In practice, this means we can construct confidence intervals, conduct hypothesis tests, and quantify uncertainty without needing to derive exact distributions every time. This set of simulation experiments visually confirms this powerful result: By summing random variables from any finite-variance distribution, you can see the Normal distribution emerge from chaos.
Problem:
The data are not generated from a Normal process, but OLS estimation requires it. How bad is it if I ignore this violation?
Solution:
Let us generate observations (data) under several different distributions, calculate the sums of those samples, and repeat many, many, many times. and both look at the distribution of the sums and test if that distribution is distinguishable from Normal.
Normal (Gaussian) Data:
First, let us see the process with the data being generated from a Normal distribution. The first step is to generate the data.
set.seed(370) y = rnorm(100*1000)
Now, to make things faster, let's put this in a matrix and calculate the row sums
s = matrix(y, ncol=100) t = rowSums(s)
The variable t now contains 1000 values, with each being the sum of n = 100 random values from a Normal distribution.
Unsurprisingly, the Shapiro-Wilk Normality test does not conclude that the sums are not Normally distributed (p-value = 0.710). The histogram shows why:
Student's t Data:
The previous was boring. We completely expected the sums of Normally-distributed values to also be Normally-distributed. Let us do the same analysis, but with data generated from a Student's t distribution. The only thing that changes in the code is the distribution:
set.seed(370) y = rt(100*1000, df=10) s = matrix(y, ncol=100) t = rowSums(s)
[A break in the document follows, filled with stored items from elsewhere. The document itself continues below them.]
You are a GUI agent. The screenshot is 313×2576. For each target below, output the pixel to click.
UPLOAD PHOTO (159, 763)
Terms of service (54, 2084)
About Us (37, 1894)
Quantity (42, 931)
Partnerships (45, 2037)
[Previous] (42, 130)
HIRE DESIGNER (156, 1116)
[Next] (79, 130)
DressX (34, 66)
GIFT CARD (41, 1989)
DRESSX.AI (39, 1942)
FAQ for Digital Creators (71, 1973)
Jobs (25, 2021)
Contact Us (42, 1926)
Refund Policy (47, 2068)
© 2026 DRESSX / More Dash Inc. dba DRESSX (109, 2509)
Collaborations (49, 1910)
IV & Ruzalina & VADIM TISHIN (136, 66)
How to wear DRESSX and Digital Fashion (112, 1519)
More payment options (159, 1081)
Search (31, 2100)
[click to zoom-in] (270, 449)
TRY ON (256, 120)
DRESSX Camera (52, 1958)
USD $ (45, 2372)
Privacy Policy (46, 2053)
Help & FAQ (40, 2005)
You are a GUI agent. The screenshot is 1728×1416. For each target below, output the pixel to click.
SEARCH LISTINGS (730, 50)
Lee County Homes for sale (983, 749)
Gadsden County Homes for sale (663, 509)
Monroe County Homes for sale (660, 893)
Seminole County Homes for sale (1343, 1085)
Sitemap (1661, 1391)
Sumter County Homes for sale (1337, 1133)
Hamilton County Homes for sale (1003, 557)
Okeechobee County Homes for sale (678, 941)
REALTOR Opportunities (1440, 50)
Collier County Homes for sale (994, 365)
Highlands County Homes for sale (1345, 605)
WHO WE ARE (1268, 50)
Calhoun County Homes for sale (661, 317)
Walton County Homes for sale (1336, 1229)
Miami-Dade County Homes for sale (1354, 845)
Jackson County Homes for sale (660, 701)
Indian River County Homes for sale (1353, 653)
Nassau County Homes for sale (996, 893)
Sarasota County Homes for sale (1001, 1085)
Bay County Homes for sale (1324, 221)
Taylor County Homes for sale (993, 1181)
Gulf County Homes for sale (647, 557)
The Shapiro-Wilk test is, again, unable to that the sums are not Normally distributed (p-value = 0.889).
Chi-Square Data:
The t distribution is symmetric. What happens if we use an asymmetric distribution? Here, we use a Chi-Squared distribution.
set.seed(370) y = rchisq(100*1000, df=10) s = matrix(y, ncol=100) t = rowSums(s)
Again, the Shapiro-Wilk test fails to detect non-Normality (p-value = 0.104).
Cauchy Data:
Well, all of the above data-generating distributions have one thing in common: Their variances are finite. In other words, the Central Limit Theorem applies to them. Larger sample sizes mean that the distribution of sample sums (and means) converge to a Normal distribution. What about a distribution that has a non-finite variance, like the Cauchy?
set.seed(370) y = rcauchy(100*1000) s = matrix(y, ncol=100) t = rowSums(s)
Note that the Shapiro-Wilk test does detect the non-Normality in the sample sums (p-value << 0.0001). Here is the histogram of the sum of Cauchy random variables.
Concluding Thoughts:
In this series of examples, we have seen that the distribution of the sample sums is less dependent on the distribution of the original data than we may think. As long as the sample size is large enough (and the variance of the distribution is finite), the sample sums are sufficiently close to Normal.
Extensions:
1. Repeat the above experiments, but change the sample size from 100 to 10. Which sample sums remain sufficiently Normal?
2. Repeat the Cauchy experiment above, but change the sample size from 100 to 1000. Are the sample sums sufficiently Normal now? Are the sufficiently Normal if the sample size is 10,000? ... what about 100,000? Explain what your conclusions mean.